The British Medical Association recommends GPs should not deliver more than 25 appointments a day to ensure safe care.
But family doctors have already warned patients will still require the ‘expertise of a GP’.
Following the scheme’s announcement last year, chair of The Royal College of GPs, Professor Kamila Hawthorne, said while it was ‘keen to see initiatives that will ease pressure on our struggling service’, many patients will ‘need the expert diagnostic skills and expertise of a GP’.
GPs have also warned that checking record updates coming from pharmacies will add to their workload instead of saving them time.
Community pharmacy IT systems will automatically send details of patient consultations to GP IT systems, meaning family doctors must ‘check and update the patient’s record’.
Meanwhile, the Doctors’ Association UK has urged ministers to urgently review why pharmacies are paid ‘more than double’ per consultation compared with GPs.
Pharmacy contractors delivering the service will get £1,000 per month, subject to delivering a minimum number of consultations.
According to DAUK calculations, this will equate to roughly £48 per consultation — more than double the £23 per consultation that GPs currently receive.
NHS statistics show there were just under 27,500 fully-qualified GPs working across England in December.
This is just under 2,000 fewer than the figure recorded in the same month in 2016.
This is despite the population growing by around 2million over the same period.
Many GPs are retiring in their 50s, moving abroad or going private because of rising demand, NHS paperwork and aggressive media coverage.
This has led to an appointment crisis in general practice, with patients being forced to endure the 8am scramble – with only four in 10 patients securing same day appointments and three in 10 forced to wait more than a week to see their family doctor.
Others are forced to complete an online e-consult to reach their practice.
Pharmacies are battling their own crisis. Just 11,414 community pharmacies offering crucial NHS services remain, the fewest since records began. Almost 400 shut their doors in 2022/23 alone.
Real-time NHS England data shows the count as of December 31, 2023 may be as little as 10,273.
Boots have closed branches en masse in recent months, while LloydsPharmacy has shut its doors completely.
Pharmacy bodies argue the sector is struggling due to NHS underfunding, spiralling drug prices and costs, staff shortages and an ailing GP service.

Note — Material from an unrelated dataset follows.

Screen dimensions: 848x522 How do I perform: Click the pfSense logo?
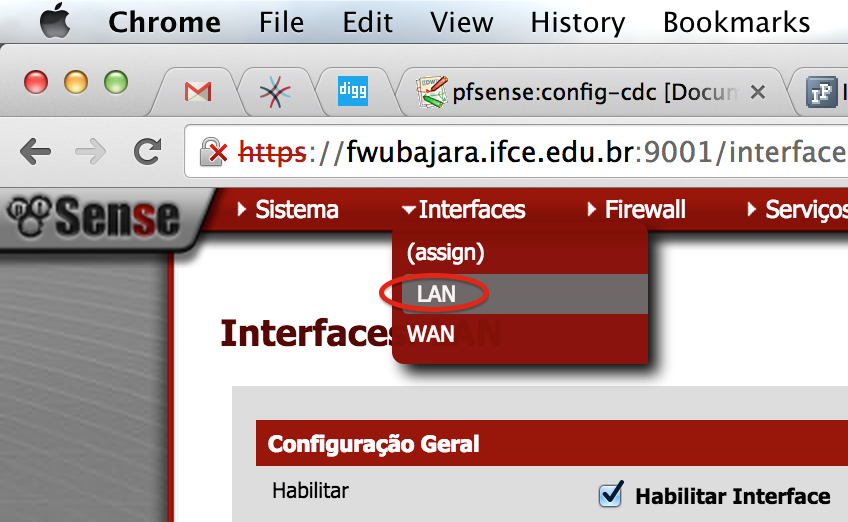pos(94,217)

Members of the Pharmacists’ Defence Association, which represents thousands of pharmacists in the UK, also revealed they are worried that ‘the hurried launch’ of the Pharmacy First scheme will result in a spike in violence and abuse from the public, whose expectations will have been raised.

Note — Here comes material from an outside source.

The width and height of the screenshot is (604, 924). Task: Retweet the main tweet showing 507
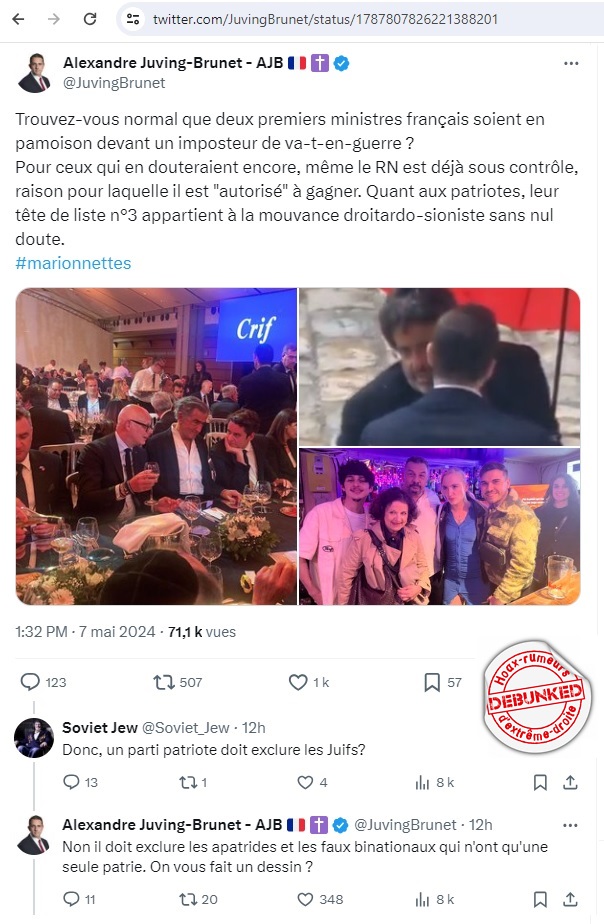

Nine in ten chemists across the country have signed up to the scheme, backed by £645millon in funding over the next two years.

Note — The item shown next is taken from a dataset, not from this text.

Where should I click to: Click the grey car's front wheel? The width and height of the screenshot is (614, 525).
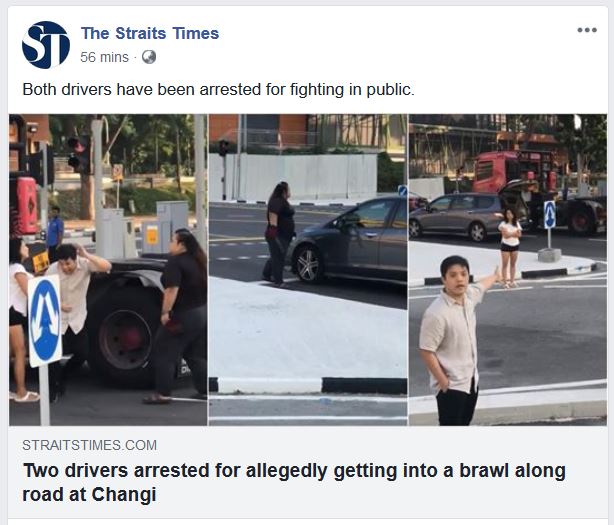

It will be offered by both high street and online pharmacies, who will undertake the service via a video appointment and deliver the prescription in the post.
Dr Leyla Hannbeck, chief executive of the Association of Independent Multiple Pharmacies, welcomed the move but warned funding pressures were a ‘stranglehold’ on the sector.
She said: ‘This nonsense cannot go on and this stranglehold of chronic underfunding must be relieved now to ensure our community pharmacies continue to exist and can deliver to the potential the Government is expecting.’
Health leaders also warned the initiative could fail unless GP surgeries are banned from recruiting more pharmacists.
The Company Chemists’ Association (CCA), which represents chains including Boots and Superdrug, says so many pharmacists are now working for GPs they are struggling to recruit.
The NHS has incentivised GPs to recruit non-medical staff, such as pharmacists, physiotherapists and paramedics, in a bid to plug staffing gaps and ease pressure on family doctors.
The shortage in pharmacists working in the community has driven up locum pharmacy rates, increasing the cost of trading, and leading to temporary closures, the CCA said.
This is because pharmacies are not allowed to open unless there is at least one pharmacist on site.